A more important point is for the teacher to help the pupils to find out themselves how the knowledge or skill gained in one subject can be transferred to other subjects. The teacher can do this by ensuring that the student masters thoroughly the first subject.
Help students develop the right learning.
Students can also be helped to develop the right learning set so that instead of the teacher telling them how one subject applies to another, they can be directed to state how the first subject relates to the present learning.
For instance, the teacher can ask the student a question such as, ”Do you see any connection between the subject learned last week and this subject?”
Help students gain insights into subjects’ rules and concepts.
The teacher can also help the students in gaining insights into the rules, principles, and concepts in the subject they learn. This can aid the transfer of learning.
When students are given several practices in transfer, they will be able to give various examples of other ways in which the principles, rules, and concepts learned can be applied. By giving students projects they will be able to see the connection between the different subjects.
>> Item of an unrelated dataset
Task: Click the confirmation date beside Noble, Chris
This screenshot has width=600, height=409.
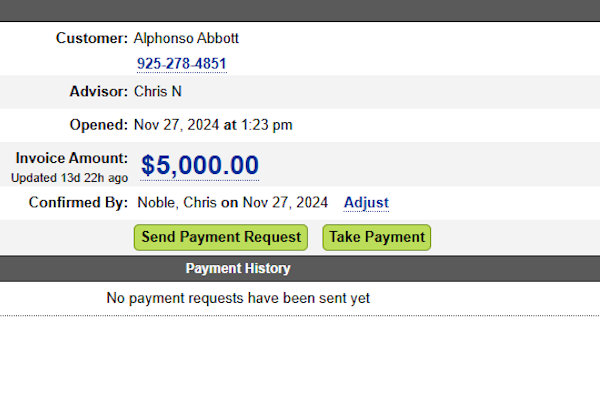Action: [x=285, y=203]
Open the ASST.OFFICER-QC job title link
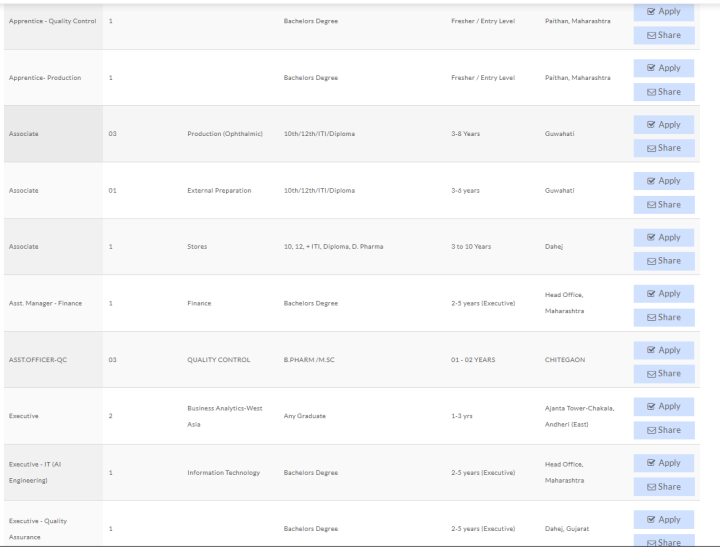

In the classroom situation, the negative transfer can be prevented if the teacher points out to the students early enough the differences between two situations that appear similar in fact, one situation requires different responses from the first. This will prevent false generalization.
Prevent the habit of negative transfer.
Habit interference which gives rise to negative transfer can also be prevented if the teacher points out to the students before they start learning a new activity. The habit can cause interference and warn them against using it.